When ‘mad brain days’ pay off

Brian Baker/Town Crier WALRUS TALE: North Toronto CI alumna Kateri Lanthier won Walrus magazine’s much coveted poetry prize for her poem “The Coin Under the Leftmost Sliding Cup”. Lanthier says there were many talented writers at North Toronto during her time at the school.
Brian Baker/Town Crier
WALRUS TALE: North Toronto CI alumna Kateri Lanthier won Walrus magazine’s much coveted poetry prize for her poem “The Coin Under the Leftmost Sliding Cup”. Lanthier says there were many talented writers at North Toronto during her time at the school.

North Toronto CI alum becomes an award-winning poet

There’s a sense of pleasure, and relief, when poet Kateri Lanthier discusses her winning poem from The Walrus Poetry Prize.

It wasn’t the first time the North Toronto Collegiate alumna had been given top honours for her verse, but it had been the payoff for a long hiatus from writing.

She sits snug in the corner of a Beaches Starbucks’ couch, ginger locks fanning out over a blue dress.

There’s a smile affixed to her lips, and pride in the words she plays with to describe both love and death.

In the Walrus December issue, her poem The Coin Under the Leftmost Sliding Cup is neatly displayed. The judges’ prize for the honour: $2,500.

“That poem is kind of a loose ghazal,” she admits. “It isn’t really a traditional ghazal because I don’t use the repeated rhyme scheme.

“Typically the poet addresses usually himself towards the end of the poem, giving himself the moral of the story.”

A ghazal is known as a flexible lyric form organized in a series of small couplets. Its origins are rooted in the Middle East, with some German romanticists and post-modern American poets picking up the structure.

Even though Lanthier has been toying with couplets, and with sapphic style of three lines of eleven syllables in other works and quatrains too. She’s candid, admitting she had stopped writing poetry for 15 years. It wasn’t until the birth of her third child, son William Sinclair, five years ago, that she picked up on her dormant talent.

By 2011 she had enough new works to put into a book, Reporting From Night.

“I got married in 1994, and not long after that I stopped writing poetry,” she says, with no slight against her husband, TV producer Gregory Sinclair. “I call it the poetry coma.”

Before that time the 50-something had plenty of success. While attending North Toronto CI, she had earned the respect of Poetry Canada Review, and won the E.J. Pratt Poetry Award.

North Toronto was a hotbed of artistic talent, Lanthier shares. Classmates included Globe and Mail journalist Deirdre Kelly, Julliard scholarship winner and dancer Megan Williams, as well as writer Diana Bryden and actress Barbara Garrick (née Cook).

“It was quite a group of kids there at that point,” Lanthier admits, adding her sister Jennifer has had success as a children’s  author.

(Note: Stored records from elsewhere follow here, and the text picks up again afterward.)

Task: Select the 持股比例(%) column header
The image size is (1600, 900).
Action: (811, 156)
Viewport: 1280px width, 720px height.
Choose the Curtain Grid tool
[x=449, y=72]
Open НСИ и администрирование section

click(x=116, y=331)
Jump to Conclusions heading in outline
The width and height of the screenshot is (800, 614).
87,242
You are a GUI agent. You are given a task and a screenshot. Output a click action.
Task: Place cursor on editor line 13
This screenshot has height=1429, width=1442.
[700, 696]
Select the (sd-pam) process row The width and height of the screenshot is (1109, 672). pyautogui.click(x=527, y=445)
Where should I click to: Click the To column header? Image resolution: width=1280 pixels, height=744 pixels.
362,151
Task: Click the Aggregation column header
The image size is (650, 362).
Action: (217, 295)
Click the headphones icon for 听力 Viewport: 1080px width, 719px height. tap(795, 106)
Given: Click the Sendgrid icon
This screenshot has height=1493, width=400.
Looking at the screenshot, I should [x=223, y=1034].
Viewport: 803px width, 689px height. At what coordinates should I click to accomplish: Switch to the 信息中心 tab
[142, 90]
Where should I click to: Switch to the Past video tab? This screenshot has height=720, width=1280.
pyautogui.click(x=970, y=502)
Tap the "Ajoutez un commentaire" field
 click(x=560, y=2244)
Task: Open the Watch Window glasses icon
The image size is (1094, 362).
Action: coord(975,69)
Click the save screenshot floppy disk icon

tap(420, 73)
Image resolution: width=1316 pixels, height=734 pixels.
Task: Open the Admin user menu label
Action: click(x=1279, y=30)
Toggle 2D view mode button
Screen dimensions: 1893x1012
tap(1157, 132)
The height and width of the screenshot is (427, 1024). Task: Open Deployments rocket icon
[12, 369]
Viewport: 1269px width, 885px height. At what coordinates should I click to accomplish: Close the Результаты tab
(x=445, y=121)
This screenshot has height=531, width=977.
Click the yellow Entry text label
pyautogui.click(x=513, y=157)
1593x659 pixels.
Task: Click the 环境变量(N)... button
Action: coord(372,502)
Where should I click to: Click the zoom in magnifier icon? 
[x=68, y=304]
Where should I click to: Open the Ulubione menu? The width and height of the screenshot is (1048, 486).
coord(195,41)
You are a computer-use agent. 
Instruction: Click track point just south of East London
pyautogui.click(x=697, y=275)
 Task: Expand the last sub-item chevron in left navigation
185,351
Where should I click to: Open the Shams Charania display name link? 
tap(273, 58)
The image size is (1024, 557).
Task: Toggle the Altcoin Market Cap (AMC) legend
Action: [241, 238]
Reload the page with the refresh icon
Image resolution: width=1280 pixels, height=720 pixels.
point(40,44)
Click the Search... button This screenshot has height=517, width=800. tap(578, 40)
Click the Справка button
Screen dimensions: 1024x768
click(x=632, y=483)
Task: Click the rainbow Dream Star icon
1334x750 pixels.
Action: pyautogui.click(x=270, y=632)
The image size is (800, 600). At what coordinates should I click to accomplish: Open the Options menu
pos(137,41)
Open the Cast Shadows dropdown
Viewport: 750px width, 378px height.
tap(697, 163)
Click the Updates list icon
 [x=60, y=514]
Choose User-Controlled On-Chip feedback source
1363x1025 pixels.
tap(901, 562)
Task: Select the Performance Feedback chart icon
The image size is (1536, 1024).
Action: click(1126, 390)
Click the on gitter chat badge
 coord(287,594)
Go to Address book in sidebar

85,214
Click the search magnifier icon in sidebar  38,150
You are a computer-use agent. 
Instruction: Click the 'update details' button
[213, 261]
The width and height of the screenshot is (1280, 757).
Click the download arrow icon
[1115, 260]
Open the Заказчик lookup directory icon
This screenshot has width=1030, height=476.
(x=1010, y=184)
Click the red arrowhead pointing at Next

Speaking of children, her brood has already shown signs of artistic flair.

Her youngest, William, has inquired about stanza structure and spacing. Daughter Julia, 7, has taken to illustrations.

“Julia is very witty, and also a very gifted drawer,” Lanthier coos. “In the first week of school, the teacher had them all do self portraits in the manner of Modigliani, and hers is amazing.”

Her eldest, 11-year-old son Nicholas, is a short story maestro, with “a great ear for dialogue and a good sense of plot.”

And he has also started to write poetry.

“There is an interesting way in which children growing up in a household where the arts are a preoccupation of the parents, they do absorb that and reflect it,” Lanthier says.

With that return to poetry, Lanthier admits her artistic yens have come full circle.

“I think of myself as an early bloomer and late bloomer,” she says. “Now that I have returned to poetry I find I can’t stop those mad brain days.

“I realize how, in a way, how essential it is to how I perceive the world.”